My goal is that, when we’re leaving Korea, I’m going to be as cool as Rube from Dead Like Me, when he stood up to that rude-as-hell woman in the post office:

I could beat myself up over it, but that kind of cool takes practice. Still… that’s how I’m going to be, when it comes time for us to leave Korea. Thankfully, it’s a skill I’m pretty sure I won’t need half as badly if we end up in a halfway decent place… but hey, still a nice skill to have, since there are assholes everywhere. (Not as thick on the ground as in Yeokgok, maybe, but they do have ’em everywhere.)

11 thoughts on “What Happens When You Ask Assholes to Be Polite (In Yeokgok, At Least), And How to Get Better at Doing It

  1. Will you forgive me if I confess that I’m suddenly filled with the urge to wind you up, strap a web-cam to your head, and set you loose?

    “I’m Canadian, so I know polite.

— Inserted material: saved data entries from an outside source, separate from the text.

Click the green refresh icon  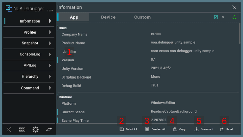click(234, 17)
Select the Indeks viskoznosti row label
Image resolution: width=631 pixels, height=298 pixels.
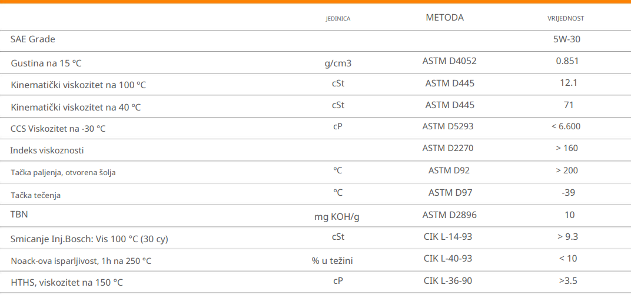(x=47, y=150)
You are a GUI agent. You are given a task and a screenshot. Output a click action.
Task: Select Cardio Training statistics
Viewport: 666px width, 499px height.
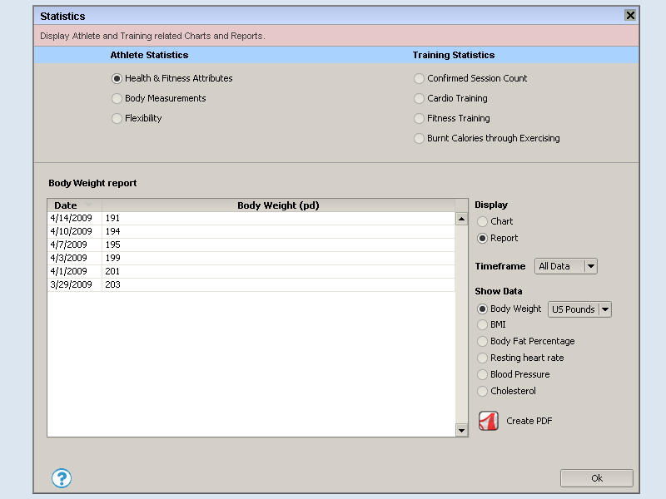419,98
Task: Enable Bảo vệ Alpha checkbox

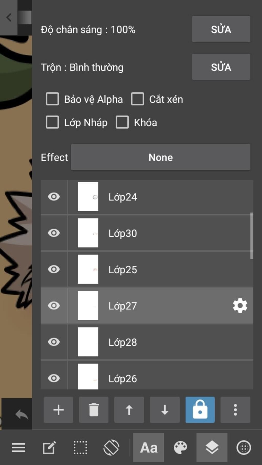Action: tap(52, 99)
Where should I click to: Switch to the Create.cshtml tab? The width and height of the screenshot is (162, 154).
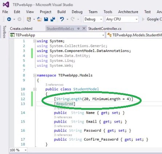coord(21,28)
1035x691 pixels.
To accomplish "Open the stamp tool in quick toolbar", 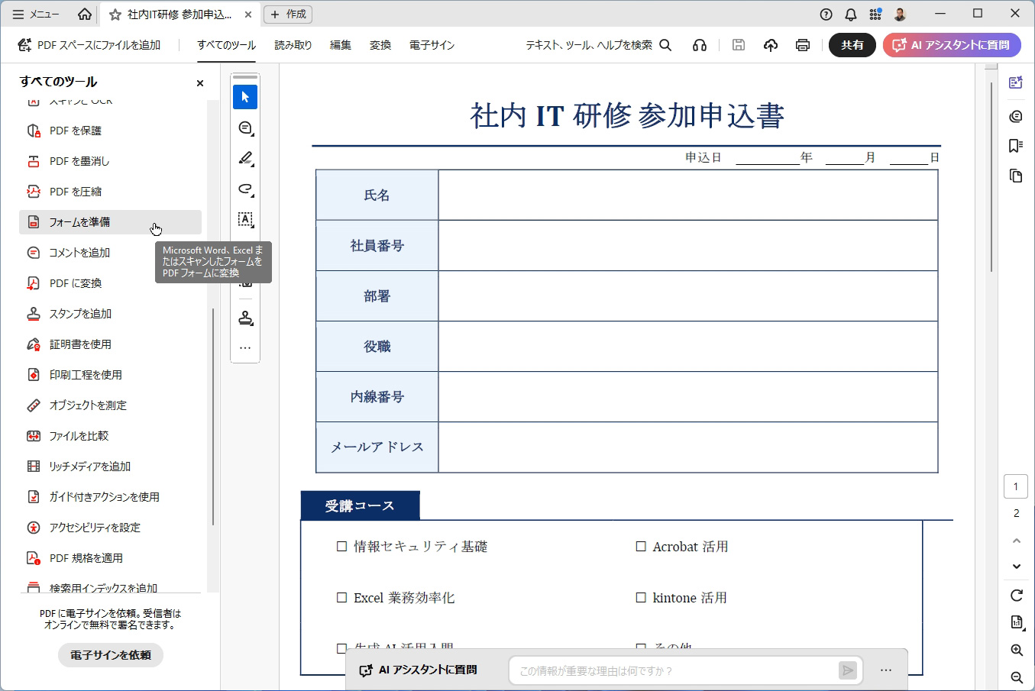I will (x=245, y=318).
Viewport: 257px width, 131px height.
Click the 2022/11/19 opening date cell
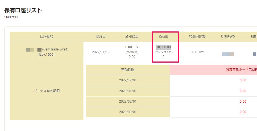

And all Canadians grow up living next door to America, so I also know asshole. And you, sir, are an asshole.”

  2. You know, I was actually thinking it would make a really interesting project to videorecord a bunch of such confrontations, and put them on Youtube. Though, of course, with a camera running I think most of the assholes would suddenly moderate their behaviour. Maybe if I got Miss Jiwaku to do the recording off to the side, where they wouldn’t notice it right away. Hmm. Also very good way of training myself to keep my cool.

    (A thought that occurred to me mainly because I’m pretty sure none of the assholes videorecorded, but I’m not 100% sure.)

    Ha, we have assholes in Canada too, though now that you bring a funny experience that… aw, screw it, I’ll just blog it.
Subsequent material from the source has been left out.